> _Problem details_:
The response should consist of the data below, copied exactly, with no pictures in it.

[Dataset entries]
BEGIN

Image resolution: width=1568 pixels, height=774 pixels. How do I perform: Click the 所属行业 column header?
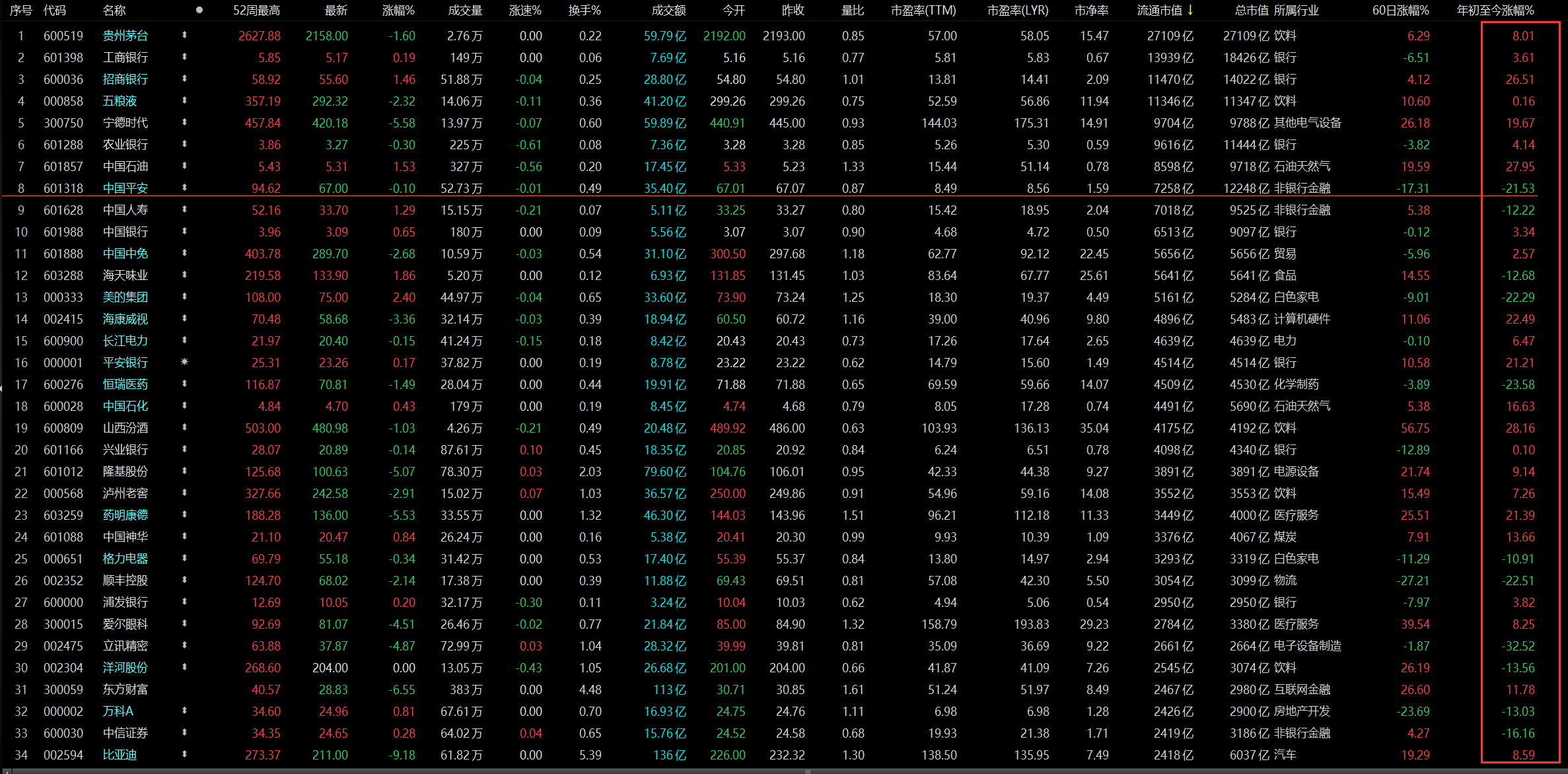point(1296,11)
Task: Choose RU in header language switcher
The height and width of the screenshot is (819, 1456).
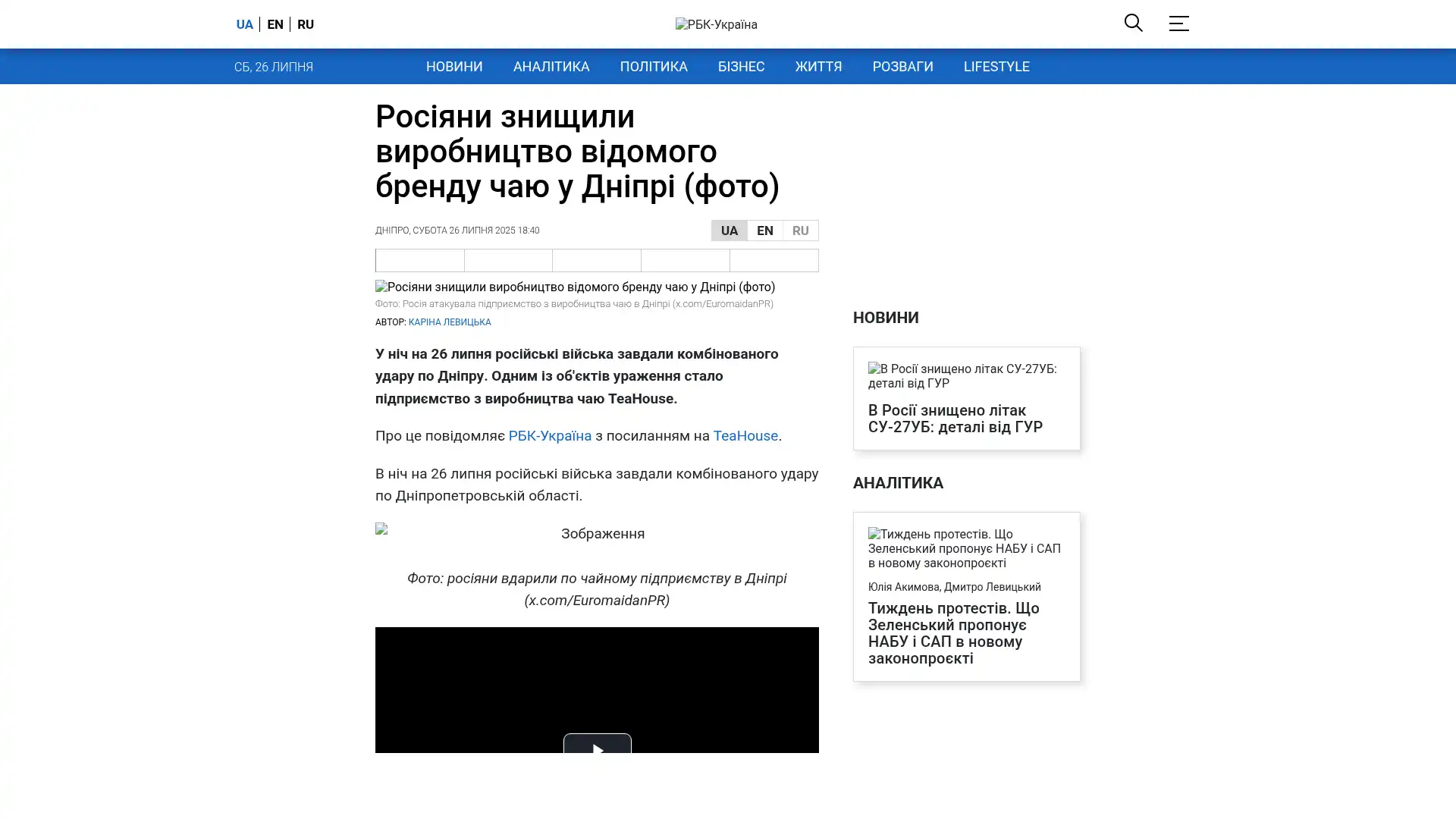Action: click(x=305, y=24)
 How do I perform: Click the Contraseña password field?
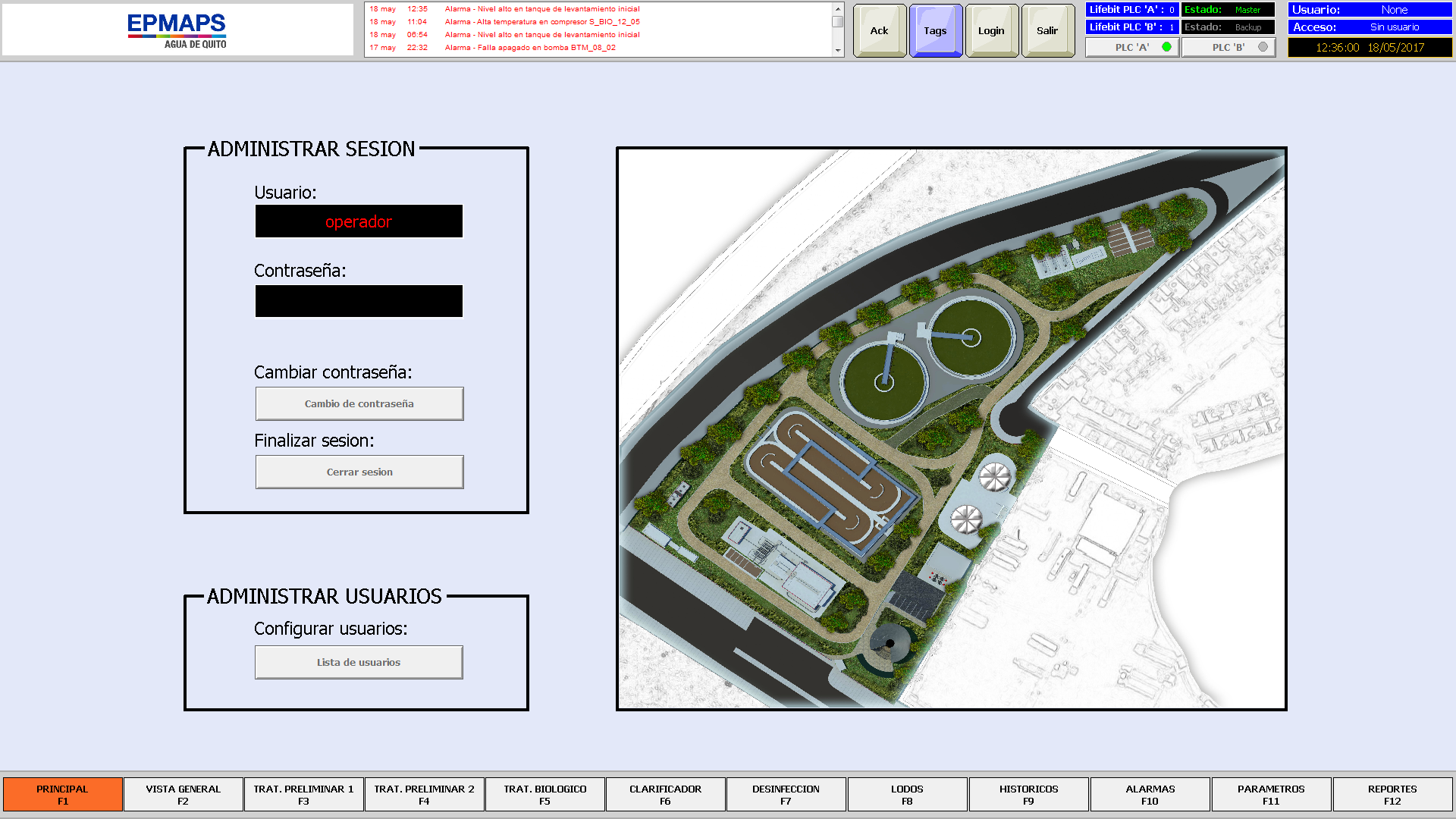point(359,301)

END

> _Written reply_:
Image resolution: width=1568 pixels, height=774 pixels. How do I perform: Click the 所属行业 column header?
point(1296,11)
Task: Choose RU in header language switcher
The height and width of the screenshot is (819, 1456).
Action: click(x=305, y=24)
 How do I perform: Click the Contraseña password field?
point(359,301)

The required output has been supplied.